Full-cycle agentic development: from brief to deployment
TL;DR — Key takeaways
- Agentic development requires a strict cycle: brief → spec → implementation → verification → deployment
- Memory Bank — a structured knowledge base about the project; without it, the model loses context
- Vertical slices + CLI testing replace brittle browser E2E tests
- Verification is not an optional stage, but mandatory hygiene at every step
- Real result: an HR system of 25,000 lines of code in 2 business days
Introduction: why agentic development is not just “asking ChatGPT to write code”
Full-cycle agentic development is radically different from the familiar “write a prompt — get code” workflow. It is a systematic process in which the AI agent becomes a full participant in development — from refining requirements to deployment and production verification.
Denis, an experienced developer and author of the Dexd Notes Telegram channel, built such a flow in practice and implemented a 360 HR assessment system in 2 days — 25,000 lines of code from scratch. This article provides a detailed breakdown of each stage of his approach.
This article is for those who have already tried working with Claude, Codex, or other agents and want to move from random experiments to a reproducible, predictable result.
Contents
1. Stage 1 — Brief: how to formulate the task correctly
2. Stage 2 — Memory Bank: the project's long-term memory
3. Stage 3 — Specification and vertical slices
4. Stage 4 — Verification and testing
5. Stage 5 — CLI interface instead of browser tests
6. Stage 6 — Staging and deployment without risk
7. Code review and simplification
8. Real-world case: HR 360 in 2 days
9. FAQ
Stage 1 — Brief: how to formulate the task correctly
A brief is the boundary between Problem Space (what is desired) and Solution Space (how to implement it). Most developers skip this stage or do it too quickly — and then wonder why the agent did “the wrong thing”.
Iterative brief refinement
A proper brief is born through several iterations. The algorithm is as follows:
1. Write the initial wish in free form
2. Ask the agent (or GPT in the web chat) to identify contradictions and gaps — what has not been specified sufficiently
3. Add the missing details to the original prompt
4. Repeat 5–10 times until the model starts asking about insignificant details
Important technical trick: instead of continuing the conversation (thereby growing the context), edit the original message. In Codex and Claude Code, double-press Esc to edit the previous message. In Obsidian, it is convenient to maintain a “living prompt” that grows with each iteration.

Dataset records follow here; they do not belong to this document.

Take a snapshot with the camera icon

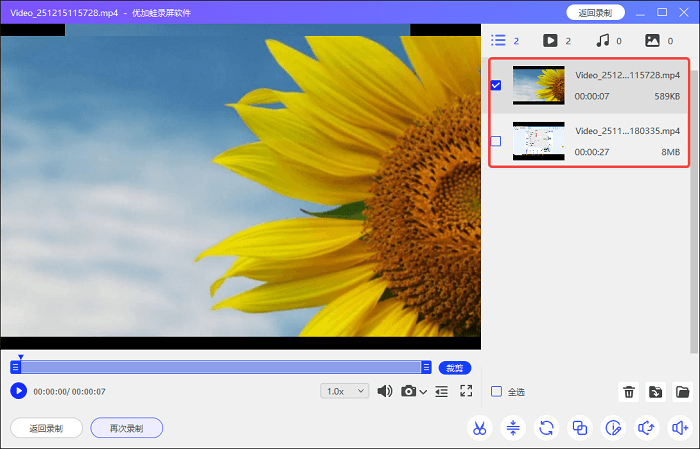(x=408, y=391)
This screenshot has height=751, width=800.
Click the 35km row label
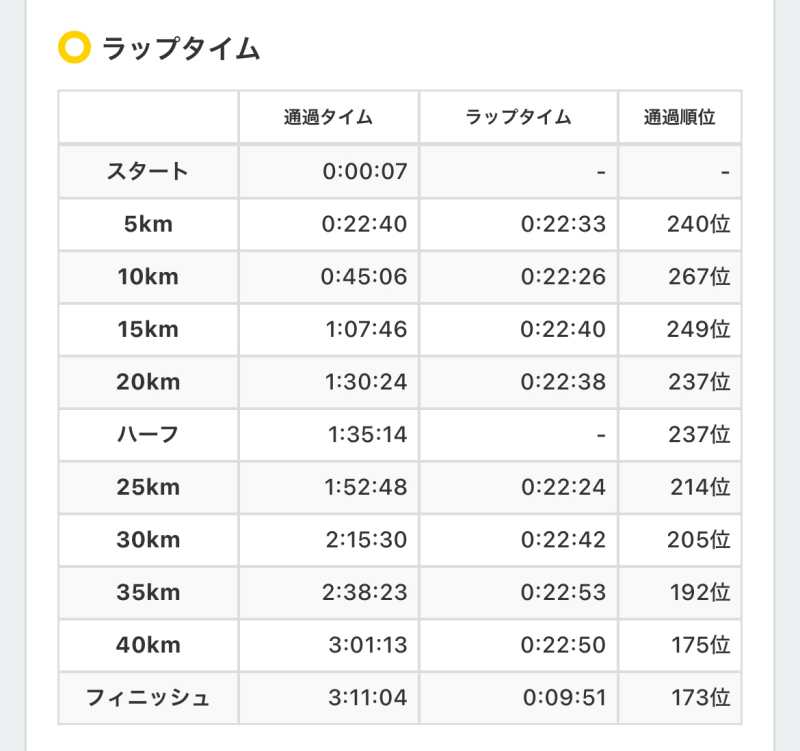coord(148,592)
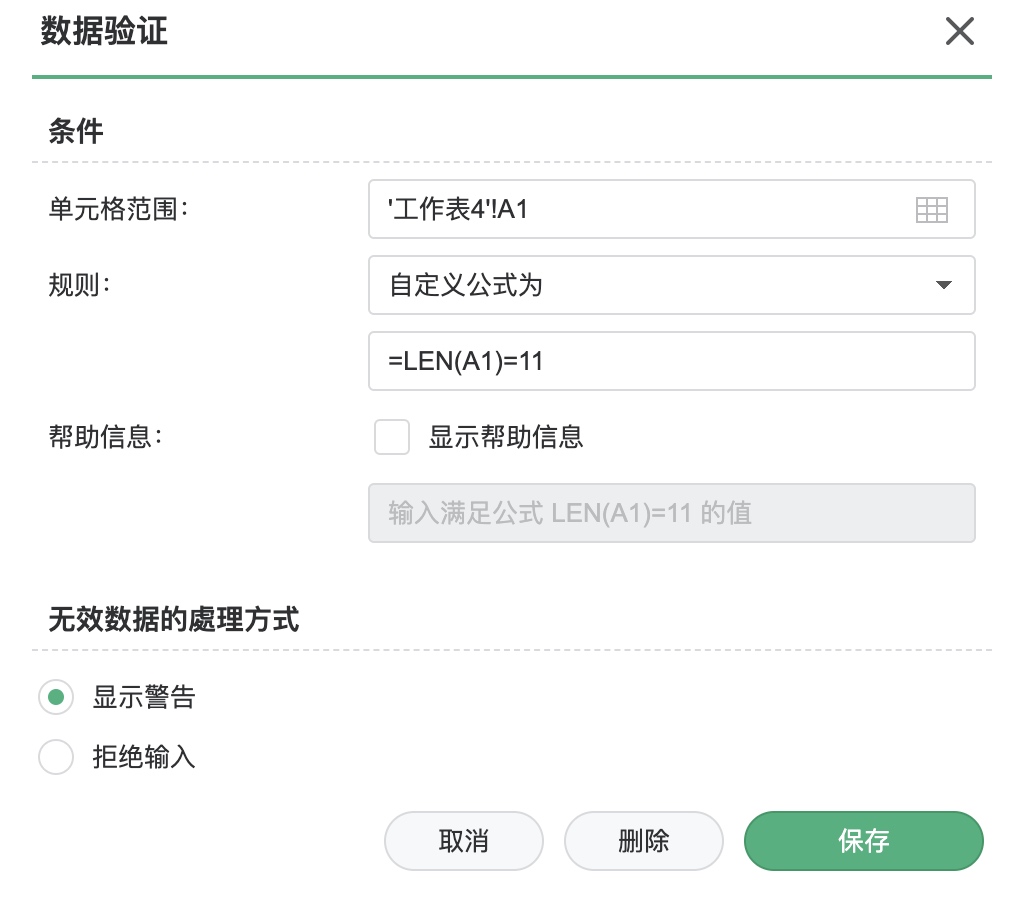Viewport: 1024px width, 902px height.
Task: Click the dropdown arrow in the 规则 field
Action: point(943,285)
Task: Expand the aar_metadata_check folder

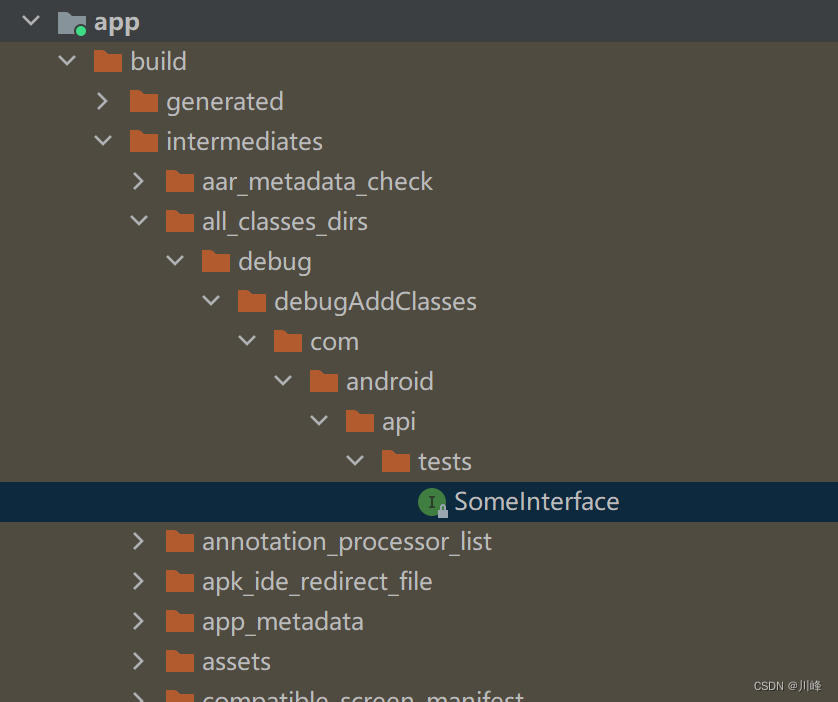Action: 139,181
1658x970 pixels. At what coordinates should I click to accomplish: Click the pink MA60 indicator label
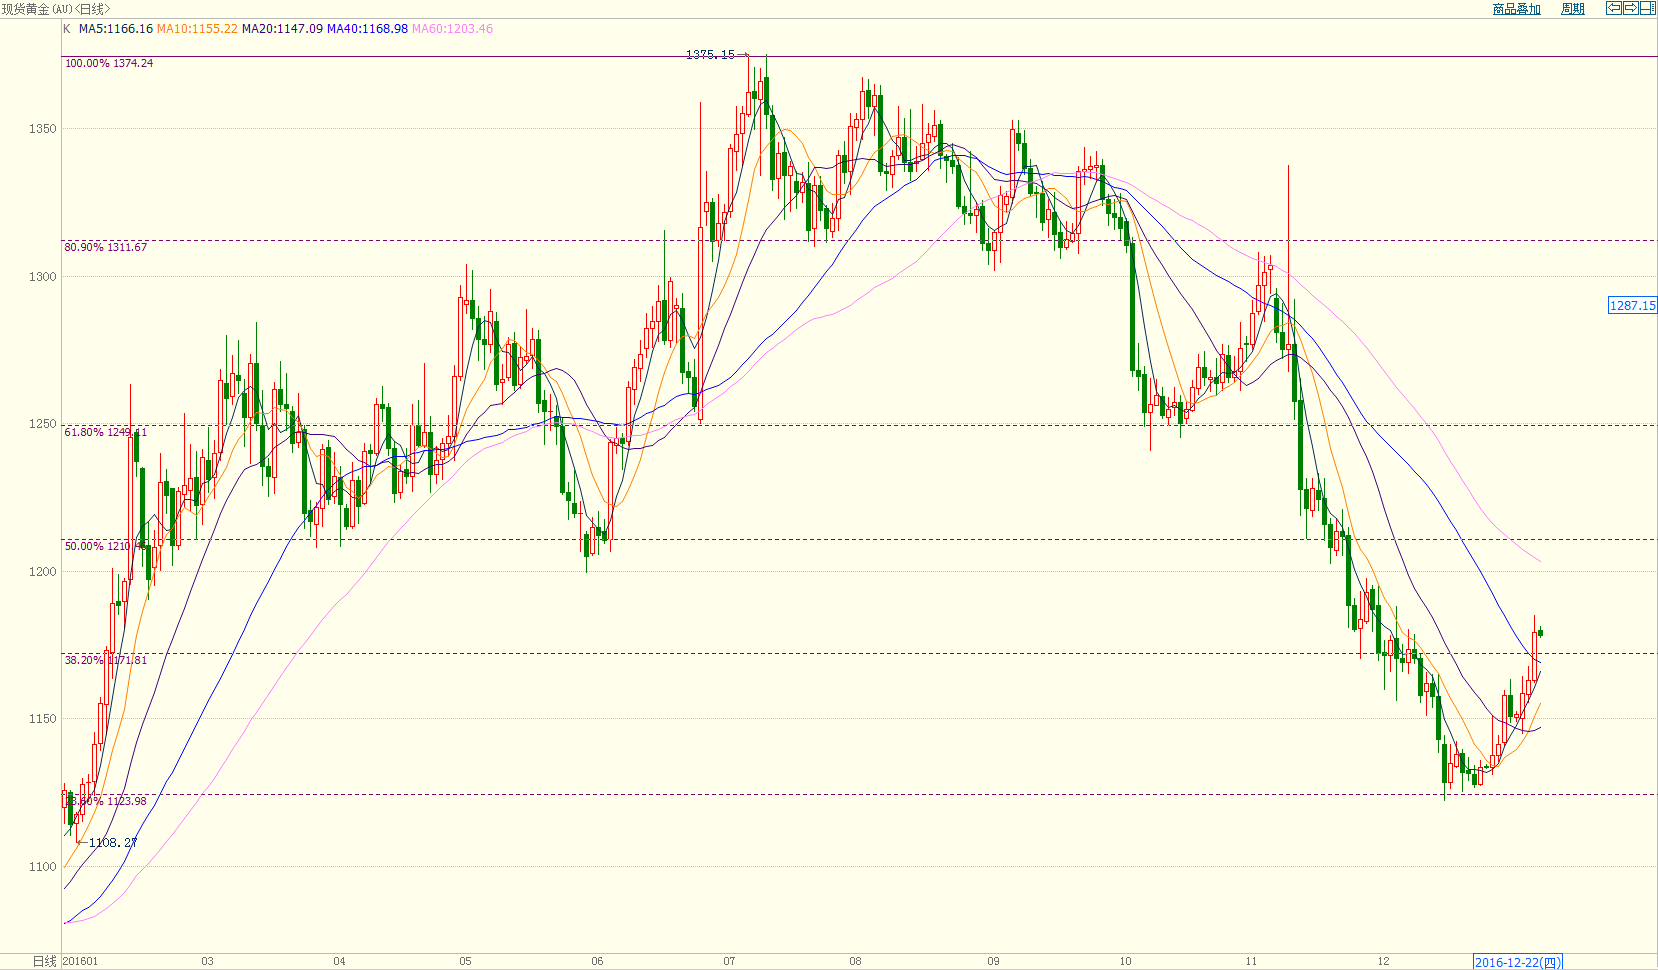pos(452,29)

Why is this important? The beginning of the context is the most “valuable” area for language models. Every token there affects the entire session more strongly than tokens in the middle. Garbage at the start of the context = degraded quality throughout the whole workflow.
Structure of a good brief
A good brief contains two sections:
- Domain — what we are building, the subject area, users, business logic
- Technical — stack (language, framework, DB, hosting), architectural constraints, preferences
Tip: use a mainstream stack. TypeScript + Node, PostgreSQL, Next.js, Vercel — this is not pedantry, but pragmatism. The models are trained on a huge amount of precisely such code and work with it much better than with exotic solutions.
Stage 2 — Memory Bank: the project's long-term memory
Memory Bank — a structured knowledge base about the project in the form of files in the repository. Without it, each new agent session starts “from scratch,” and it knows nothing about previous decisions, architecture, or contracts.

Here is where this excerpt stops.